I nodded my head, snapped my fingers two times for effect, and headed off to class. Later, after school ended and I had erased the blackboard, reorganized the desks in a circle, and collected my mail, I returned to the English office. I saw it from all the way across the room; my desk had been cleared. Everything was gone.
When I realized the gravity of the situation, I gasped aloud: “My grade book!” It held all my students’ grades, all my attendance records.
I think I vomited a little in my mouth.
Sitting behind me, looking calm, was Mr. Kelly. “You’ve really got it all together…” He smiled, arms crossed over his chest.
“Where is it?” I squeaked. “What have you done with it?!”
Suffice it to say that Mr. Kelly sent me on quite a scavenger hunt. During my journey, I located the Lower School atrium, the Upper School attendance office, the library – and I met fabulous folks all along the way. In the end, it turned out that Mr. Kelly had stashed all my goods in an empty file cabinet drawer right there in the English office, about two steps away from my desk. I pulled all my belongings out of the drawer, unharmed, and set about reorganizing. Mr.

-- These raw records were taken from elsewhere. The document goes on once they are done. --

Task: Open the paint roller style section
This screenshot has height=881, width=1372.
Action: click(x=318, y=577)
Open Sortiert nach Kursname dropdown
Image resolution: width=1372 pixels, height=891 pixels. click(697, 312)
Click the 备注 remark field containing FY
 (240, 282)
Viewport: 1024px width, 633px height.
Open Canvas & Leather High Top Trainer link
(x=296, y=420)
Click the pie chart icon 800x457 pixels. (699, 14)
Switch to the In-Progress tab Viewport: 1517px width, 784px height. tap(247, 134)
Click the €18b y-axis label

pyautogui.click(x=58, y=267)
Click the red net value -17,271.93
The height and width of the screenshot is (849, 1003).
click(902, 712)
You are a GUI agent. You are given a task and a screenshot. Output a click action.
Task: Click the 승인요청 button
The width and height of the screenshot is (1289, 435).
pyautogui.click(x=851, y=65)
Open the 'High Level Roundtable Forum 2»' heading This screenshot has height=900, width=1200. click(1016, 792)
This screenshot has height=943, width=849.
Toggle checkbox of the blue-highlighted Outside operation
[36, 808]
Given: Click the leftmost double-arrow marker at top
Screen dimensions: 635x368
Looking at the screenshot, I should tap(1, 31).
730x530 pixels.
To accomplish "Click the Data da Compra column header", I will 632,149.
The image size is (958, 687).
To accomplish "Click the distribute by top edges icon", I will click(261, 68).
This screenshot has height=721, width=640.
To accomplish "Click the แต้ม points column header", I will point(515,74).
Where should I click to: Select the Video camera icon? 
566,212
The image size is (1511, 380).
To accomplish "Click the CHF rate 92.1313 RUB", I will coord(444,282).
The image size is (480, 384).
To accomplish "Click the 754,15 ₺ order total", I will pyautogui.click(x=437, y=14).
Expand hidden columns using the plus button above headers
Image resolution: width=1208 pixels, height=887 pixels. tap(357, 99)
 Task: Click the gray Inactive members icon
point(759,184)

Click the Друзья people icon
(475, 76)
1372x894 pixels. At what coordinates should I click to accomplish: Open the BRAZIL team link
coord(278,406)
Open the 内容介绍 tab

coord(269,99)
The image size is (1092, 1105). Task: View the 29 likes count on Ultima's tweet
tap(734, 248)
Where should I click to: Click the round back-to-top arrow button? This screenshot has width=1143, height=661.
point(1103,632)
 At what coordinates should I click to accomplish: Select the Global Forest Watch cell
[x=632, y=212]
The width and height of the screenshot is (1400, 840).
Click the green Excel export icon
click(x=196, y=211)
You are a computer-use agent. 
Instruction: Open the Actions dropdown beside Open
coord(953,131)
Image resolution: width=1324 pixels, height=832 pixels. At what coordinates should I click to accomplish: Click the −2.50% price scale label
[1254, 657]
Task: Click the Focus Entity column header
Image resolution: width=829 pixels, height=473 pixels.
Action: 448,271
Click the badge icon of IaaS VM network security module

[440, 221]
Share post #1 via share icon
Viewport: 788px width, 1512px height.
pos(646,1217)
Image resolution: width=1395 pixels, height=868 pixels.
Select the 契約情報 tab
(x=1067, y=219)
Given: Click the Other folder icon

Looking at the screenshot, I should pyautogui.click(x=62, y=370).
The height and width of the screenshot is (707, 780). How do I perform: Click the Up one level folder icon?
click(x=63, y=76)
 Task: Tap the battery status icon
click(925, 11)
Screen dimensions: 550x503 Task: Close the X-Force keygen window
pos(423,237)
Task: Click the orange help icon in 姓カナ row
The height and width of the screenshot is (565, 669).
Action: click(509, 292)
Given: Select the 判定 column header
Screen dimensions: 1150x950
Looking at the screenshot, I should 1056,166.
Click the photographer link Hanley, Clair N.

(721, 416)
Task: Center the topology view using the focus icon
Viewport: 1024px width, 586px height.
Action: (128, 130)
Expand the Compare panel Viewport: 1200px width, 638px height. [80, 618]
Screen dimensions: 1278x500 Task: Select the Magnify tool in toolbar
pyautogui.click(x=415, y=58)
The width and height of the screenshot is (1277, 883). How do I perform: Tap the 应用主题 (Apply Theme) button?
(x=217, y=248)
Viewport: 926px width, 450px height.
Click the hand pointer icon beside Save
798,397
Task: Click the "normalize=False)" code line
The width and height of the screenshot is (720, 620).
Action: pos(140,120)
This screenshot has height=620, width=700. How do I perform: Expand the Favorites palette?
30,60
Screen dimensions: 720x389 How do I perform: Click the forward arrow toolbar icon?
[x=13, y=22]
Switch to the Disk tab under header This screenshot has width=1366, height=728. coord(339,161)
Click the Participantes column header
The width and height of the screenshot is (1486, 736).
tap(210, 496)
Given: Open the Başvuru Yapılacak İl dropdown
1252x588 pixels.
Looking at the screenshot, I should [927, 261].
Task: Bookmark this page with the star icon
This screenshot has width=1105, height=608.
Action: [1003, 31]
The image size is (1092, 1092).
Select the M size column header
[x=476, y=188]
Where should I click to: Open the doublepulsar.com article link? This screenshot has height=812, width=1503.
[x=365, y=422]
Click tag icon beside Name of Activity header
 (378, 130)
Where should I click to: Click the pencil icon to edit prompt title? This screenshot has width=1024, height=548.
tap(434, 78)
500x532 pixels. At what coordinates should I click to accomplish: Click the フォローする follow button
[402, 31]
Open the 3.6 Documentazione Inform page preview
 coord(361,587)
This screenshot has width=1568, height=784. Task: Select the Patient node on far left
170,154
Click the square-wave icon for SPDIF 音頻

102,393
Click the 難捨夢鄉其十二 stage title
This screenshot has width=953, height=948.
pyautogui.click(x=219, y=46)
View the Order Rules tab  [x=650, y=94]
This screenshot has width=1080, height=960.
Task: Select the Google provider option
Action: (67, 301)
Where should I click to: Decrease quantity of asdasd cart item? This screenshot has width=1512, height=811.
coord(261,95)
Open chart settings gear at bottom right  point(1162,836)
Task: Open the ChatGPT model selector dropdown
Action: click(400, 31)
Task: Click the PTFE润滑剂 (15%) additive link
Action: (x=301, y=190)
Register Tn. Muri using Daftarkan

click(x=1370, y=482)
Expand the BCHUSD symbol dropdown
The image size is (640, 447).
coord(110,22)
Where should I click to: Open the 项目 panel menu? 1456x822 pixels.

Kelly gurgled and chortled behind me.
Truth be told, I miss the way Mark Kelly batted me around the way some giant cat might play with a mouse or a bird. I miss hearing his booming laugh behind me at school plays; I miss his multi-colored Tabasco ties; I miss his wit, his charm, his teasing, and his teaching. Mark put a little bounce in my step. He taught me to stay on my toes. He taught me never to brag about being done with something early. He taught me how order in the world is artificial and how easy it is to lose control. He made me explore, go out and meet people, go into unfamiliar territory and find answers. It’s so easy to get stuck in our own little comfort zones.
Mark worked as Head of School at Annunciation Orthodox School in Houston, Texas for many years. I like to think that this little Grasshopper has become like her master and that I instill in my students the same thrill for exploration and the same joy at being slightly off-center.
When is the last time someone made you feel a little off balance – in a good way?
4 thoughts on “Gratitude To The Man Who Taught Me To Embrace Chaos”
If I say, no one has ever knocked me off balance, in a good way…
What on earth does it say about me? My friends? Family?
Ah. I remember!!! It was one of my second grade students, who with the class, listened to directions about holiday caroling at a senior residence facility. PTA had already sent papers home, but I was preparing my students for how things would go that evening. When I finished my review, he looked at me and asked, “What are we supposed to do tonight?” I took a breath, thought the thoughts that teachers think when kids don’t pay attention, got ready to start over again. Just as the words started to slide out of my mouth, I caught the twinkle in his eye. He broke out giggling, then laughed out loud with me because he had played a joke on Ms. Petrie. It was a delightful way to be knocked off balance.
No THAT is the best way to be caught of balance: a gentle teasing that is not at your expense! Thank you for sharing.
Delightful teacher story. Unfortunately my experience with administrators was that they did not think they were doing their job if everyone was not made miserable.
I was fortunate to land at Country Day School. It was truly a utopia. That being said, it kind of ruined me for every other teaching job I had later. There was no place like it.